O brasileiro está devendo mais. Indicadores de endividamento e
inadimplência terminaram o ano passado em nível recorde.
• 81,2 milhões estavam com dívidas
sem pagar, no fim de 2025;
• 10,5% de alta em relação a
dezembro de 2024.
Os dados são do Serasa, que considera a inadimplência quando o
credor faz a notificação.
Sim, mas… O dado negativo é registrado em um momento de baixo
desemprego. A taxa recuou para 5,1% no trimestre até dezembro de 2025, o menor
nível da série histórica iniciada em 2012, pelo IBGE.
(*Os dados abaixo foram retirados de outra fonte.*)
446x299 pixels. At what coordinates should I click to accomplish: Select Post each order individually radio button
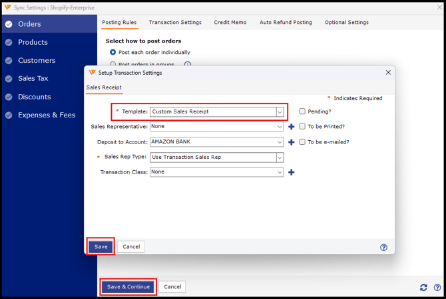click(112, 52)
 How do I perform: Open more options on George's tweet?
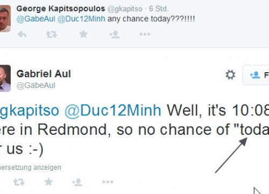(145, 34)
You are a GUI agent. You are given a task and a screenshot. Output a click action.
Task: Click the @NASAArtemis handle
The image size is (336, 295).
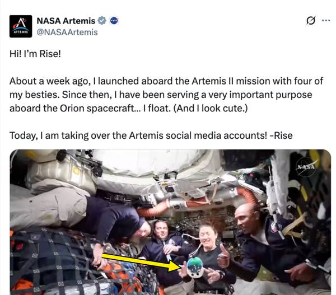pyautogui.click(x=67, y=32)
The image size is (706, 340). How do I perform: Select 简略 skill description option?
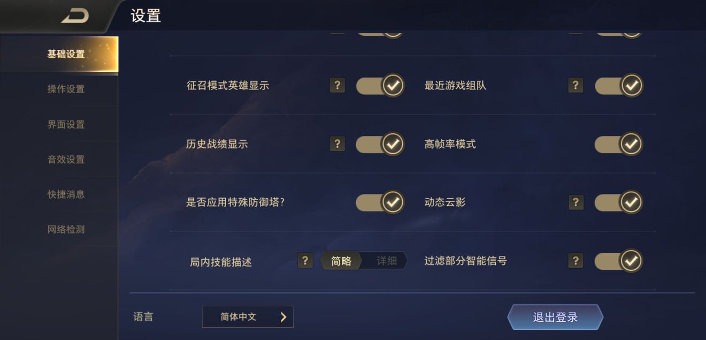coord(341,261)
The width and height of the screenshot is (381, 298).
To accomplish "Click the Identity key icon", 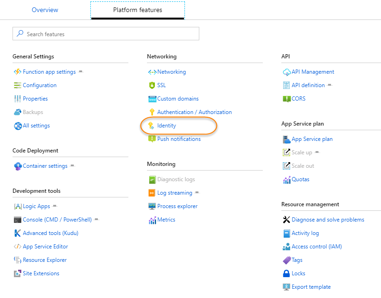I will pyautogui.click(x=151, y=126).
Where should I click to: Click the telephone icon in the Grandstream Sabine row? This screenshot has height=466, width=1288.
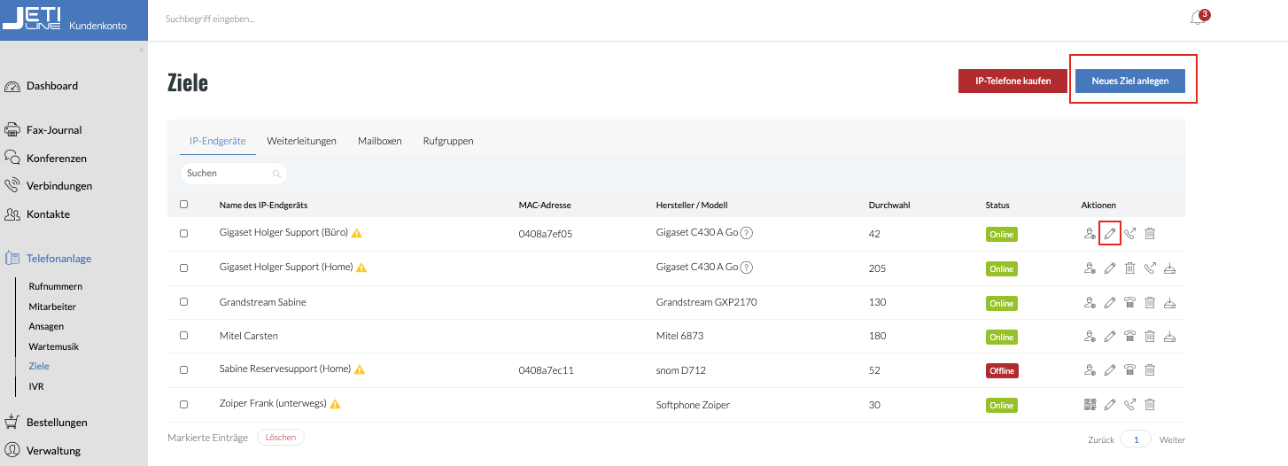[1129, 302]
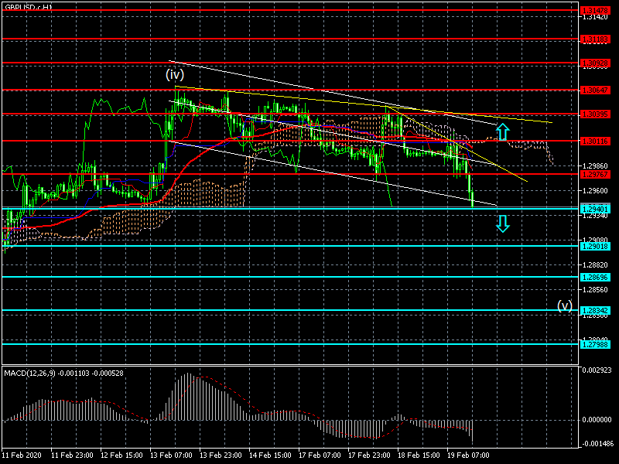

O que explica? A Selic de 15%, os prazos para quitar empréstimos
mais curtos e o aumento do custo de crédito cobrado pelos bancos, dizem
economistas ouvidos pela Folha.
• A alta da inadimplência implica um
aumento das taxas pagas pelos tomadores de recursos, num ciclo que se
retroalimenta;
• O spread (diferença entre a taxa
de juros que bancos emprestam e captam) subiu de 17,5%, em 2024, para 20,9%, em
novembro de 2025.
Resultado: o alto endividamento compromete o consumo no futuro,
afirma Joelson Sampaio, professor de economia da FGV
Quando cai? A Selic deve começar a cair em março. É o que prevê o
Comitê de Política Monetária. A expectativa, porém, é que ele se mantenha na
casa dos dois dígitos durante todo 2026.